Interestingly, the themes we have identified in the submissions to the Australian Senate Community Affairs Legislation Committee overlaps largely—though not entirely—with the major themes in the ethics literature on mitochondrial donation (Newson, Wilkinson and Wrigley 2016). Major overlapping themes in the ethics literature include questions about how much importance we should place on opening new reproductive options for women at risk of transmitting mitochondrial diseases (Koplin et al. 2022), what kind(s) of consent should be required from mitochondrial donors (Schaefer 2018), and whether male embryos should be selected in order to minimize risks to future generations (Brandt 2018).

Interestingly, some major questions discussed in the ethics literature—such as whether mitochondrial donation should be used to facilitate “lesbian motherhood”(Cavaliere and Palacios-González 2018), whether mitochondrial donors should be permitted to be anonymous (Appleby 2018), and whether the practice of mitochondrial donation might unduly valorize the role of nuclear DNA compared to mitochondrial DNA (Sparrow, Mills and Carroll 2021)—were significantly less prominent in the submissions to the 2021 Australian Senate Committee than the wider bioethics literature. Other major themes of the Senate Committee submissions—for example, regarding the moral status of human embryos—have not been a major focus of the ethics literature.

This partial disconnect between the submissions we reviewed and the wider ethics literature suggests that the concerns that have received the most bioethical attention are not necessarily the ones that are the most politically salient. It also suggests that it is important for legislators and regulators to consider both public concerns and the broader bioethical discourse, since the issues raised in these two domains do not overlap completely (and both may identify factors that are morally and/or politically important.)

Legislators around the world should look to both the United Kingdom and Australia to inform their own legislative processes in this avant-garde area of medicine. It is important that despite the majority of views supporting legislation of mitochondrial donation, this may change if the techniques are found to be ineffective or unsafe.
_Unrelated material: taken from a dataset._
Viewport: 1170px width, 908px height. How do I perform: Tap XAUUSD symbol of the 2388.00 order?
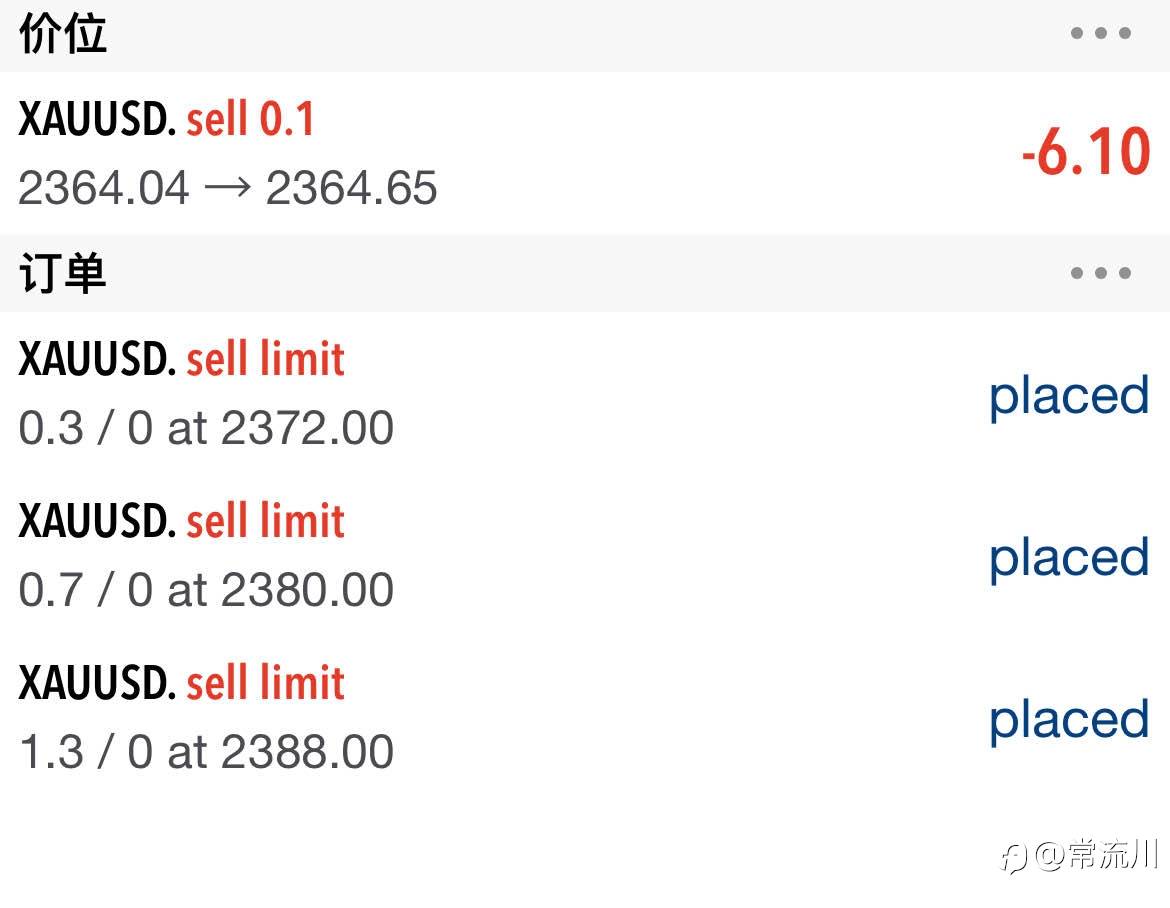pyautogui.click(x=97, y=684)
In conclusion, the process of legalizing mitochondrial donation in Australia has ventilated a broad range of ethical issues by those invited to make a submission to the Senate Inquiry. While submissions generally expressed support for the legalization of mitochondrial donation in Australia, opposition to the Bill largely centred around technical recommendations regarding safety, accountability, and implementation strategy as well as calls for an international moratorium on heritable genome editing. Further consultation via a population-based questionnaire would help explore community opinions more broadly.